== WORK TO BE COMPLETED ==
Within the records below, find each line with the word "dimensions" and copy it out.

== DATA ==

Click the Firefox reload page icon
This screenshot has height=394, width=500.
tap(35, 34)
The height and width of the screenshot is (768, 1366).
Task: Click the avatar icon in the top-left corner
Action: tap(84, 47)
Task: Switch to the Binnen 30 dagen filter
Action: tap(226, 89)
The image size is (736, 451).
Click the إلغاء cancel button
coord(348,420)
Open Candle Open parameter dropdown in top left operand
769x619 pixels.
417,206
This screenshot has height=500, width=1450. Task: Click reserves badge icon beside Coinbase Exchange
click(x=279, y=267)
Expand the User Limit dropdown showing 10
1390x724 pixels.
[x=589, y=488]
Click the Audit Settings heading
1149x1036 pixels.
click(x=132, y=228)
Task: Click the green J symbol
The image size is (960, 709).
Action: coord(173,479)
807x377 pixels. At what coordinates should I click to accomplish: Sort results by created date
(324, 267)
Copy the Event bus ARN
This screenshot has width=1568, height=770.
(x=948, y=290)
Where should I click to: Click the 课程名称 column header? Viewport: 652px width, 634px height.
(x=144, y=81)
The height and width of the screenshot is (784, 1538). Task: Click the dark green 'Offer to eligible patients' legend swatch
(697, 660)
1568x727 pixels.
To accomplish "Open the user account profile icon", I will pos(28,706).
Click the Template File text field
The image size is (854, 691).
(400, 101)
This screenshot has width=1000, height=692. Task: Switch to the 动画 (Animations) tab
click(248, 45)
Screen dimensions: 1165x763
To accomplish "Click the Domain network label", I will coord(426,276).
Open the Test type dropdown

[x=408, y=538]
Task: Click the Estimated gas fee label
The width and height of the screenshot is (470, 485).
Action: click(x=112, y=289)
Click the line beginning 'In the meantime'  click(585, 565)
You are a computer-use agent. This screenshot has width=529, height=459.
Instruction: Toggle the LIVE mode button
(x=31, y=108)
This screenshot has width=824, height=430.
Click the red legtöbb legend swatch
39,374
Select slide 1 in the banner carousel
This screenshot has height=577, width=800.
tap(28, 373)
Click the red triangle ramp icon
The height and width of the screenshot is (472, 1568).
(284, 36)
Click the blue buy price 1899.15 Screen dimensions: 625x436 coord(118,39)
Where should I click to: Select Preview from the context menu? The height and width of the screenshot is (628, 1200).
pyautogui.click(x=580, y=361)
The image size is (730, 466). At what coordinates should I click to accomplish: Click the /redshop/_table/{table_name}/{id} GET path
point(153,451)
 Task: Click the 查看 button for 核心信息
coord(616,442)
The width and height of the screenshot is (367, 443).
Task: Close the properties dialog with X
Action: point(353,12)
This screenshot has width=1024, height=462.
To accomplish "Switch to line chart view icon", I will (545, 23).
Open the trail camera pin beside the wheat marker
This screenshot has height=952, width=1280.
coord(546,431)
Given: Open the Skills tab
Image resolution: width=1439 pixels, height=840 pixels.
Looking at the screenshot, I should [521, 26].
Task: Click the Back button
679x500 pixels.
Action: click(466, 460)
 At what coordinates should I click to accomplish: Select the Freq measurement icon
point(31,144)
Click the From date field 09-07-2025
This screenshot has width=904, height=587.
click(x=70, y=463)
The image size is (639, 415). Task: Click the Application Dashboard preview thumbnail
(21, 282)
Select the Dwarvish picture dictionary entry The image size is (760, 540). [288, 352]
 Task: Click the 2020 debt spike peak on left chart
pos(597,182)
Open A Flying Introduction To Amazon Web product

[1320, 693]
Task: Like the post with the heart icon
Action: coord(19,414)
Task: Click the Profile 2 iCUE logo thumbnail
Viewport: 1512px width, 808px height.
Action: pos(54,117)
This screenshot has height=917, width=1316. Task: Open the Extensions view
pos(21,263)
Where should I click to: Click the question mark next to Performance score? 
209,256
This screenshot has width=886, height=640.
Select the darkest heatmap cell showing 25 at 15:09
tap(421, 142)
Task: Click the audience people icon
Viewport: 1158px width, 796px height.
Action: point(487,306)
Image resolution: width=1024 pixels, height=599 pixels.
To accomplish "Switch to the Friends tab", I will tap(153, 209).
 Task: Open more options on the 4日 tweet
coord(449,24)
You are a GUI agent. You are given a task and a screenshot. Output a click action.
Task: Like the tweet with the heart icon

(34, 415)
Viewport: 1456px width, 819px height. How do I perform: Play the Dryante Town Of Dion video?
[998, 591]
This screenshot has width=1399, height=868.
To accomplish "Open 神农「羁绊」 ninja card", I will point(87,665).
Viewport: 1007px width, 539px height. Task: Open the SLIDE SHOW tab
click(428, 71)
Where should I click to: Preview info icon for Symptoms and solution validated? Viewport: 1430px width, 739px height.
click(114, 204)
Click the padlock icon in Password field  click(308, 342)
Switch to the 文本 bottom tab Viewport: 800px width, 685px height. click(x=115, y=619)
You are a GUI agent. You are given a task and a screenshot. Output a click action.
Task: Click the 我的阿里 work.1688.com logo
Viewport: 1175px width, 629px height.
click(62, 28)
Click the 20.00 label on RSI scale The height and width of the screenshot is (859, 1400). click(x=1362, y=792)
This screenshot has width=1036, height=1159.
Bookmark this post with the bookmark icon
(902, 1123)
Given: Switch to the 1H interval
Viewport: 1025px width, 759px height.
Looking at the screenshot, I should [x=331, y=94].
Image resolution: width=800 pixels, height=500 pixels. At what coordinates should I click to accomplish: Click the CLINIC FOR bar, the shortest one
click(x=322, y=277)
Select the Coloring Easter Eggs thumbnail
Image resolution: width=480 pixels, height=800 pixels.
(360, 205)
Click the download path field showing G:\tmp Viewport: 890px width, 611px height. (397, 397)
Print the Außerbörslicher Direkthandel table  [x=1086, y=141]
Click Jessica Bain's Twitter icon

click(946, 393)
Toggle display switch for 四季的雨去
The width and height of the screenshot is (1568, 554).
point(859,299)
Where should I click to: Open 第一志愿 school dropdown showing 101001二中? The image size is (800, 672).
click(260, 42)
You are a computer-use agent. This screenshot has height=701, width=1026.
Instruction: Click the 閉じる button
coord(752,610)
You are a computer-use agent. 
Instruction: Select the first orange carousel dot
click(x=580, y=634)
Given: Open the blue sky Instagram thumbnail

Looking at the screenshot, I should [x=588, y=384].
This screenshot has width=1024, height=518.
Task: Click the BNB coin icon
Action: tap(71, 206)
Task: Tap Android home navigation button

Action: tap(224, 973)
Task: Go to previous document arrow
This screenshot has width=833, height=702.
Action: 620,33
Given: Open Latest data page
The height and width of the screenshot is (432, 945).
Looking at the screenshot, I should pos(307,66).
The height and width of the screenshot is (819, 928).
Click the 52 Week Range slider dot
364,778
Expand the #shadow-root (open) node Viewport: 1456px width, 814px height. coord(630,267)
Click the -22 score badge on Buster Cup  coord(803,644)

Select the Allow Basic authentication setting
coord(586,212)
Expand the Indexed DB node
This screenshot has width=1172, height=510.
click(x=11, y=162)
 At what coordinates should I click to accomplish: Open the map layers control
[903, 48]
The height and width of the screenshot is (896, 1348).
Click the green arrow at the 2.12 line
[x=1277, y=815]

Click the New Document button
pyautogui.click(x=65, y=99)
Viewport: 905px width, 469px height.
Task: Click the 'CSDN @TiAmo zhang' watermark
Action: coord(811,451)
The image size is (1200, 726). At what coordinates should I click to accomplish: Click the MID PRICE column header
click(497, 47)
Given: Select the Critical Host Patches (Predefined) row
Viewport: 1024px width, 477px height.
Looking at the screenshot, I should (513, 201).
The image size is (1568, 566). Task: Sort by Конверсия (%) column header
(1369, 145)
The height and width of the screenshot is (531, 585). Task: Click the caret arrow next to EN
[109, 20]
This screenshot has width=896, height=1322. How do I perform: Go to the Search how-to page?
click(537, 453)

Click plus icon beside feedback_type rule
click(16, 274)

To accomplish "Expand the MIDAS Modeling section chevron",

== EXERCISE RESPONSE ==
Screen dimensions: 1165x763
Click the blue buy price 1899.15 Screen dimensions: 625x436 coord(118,39)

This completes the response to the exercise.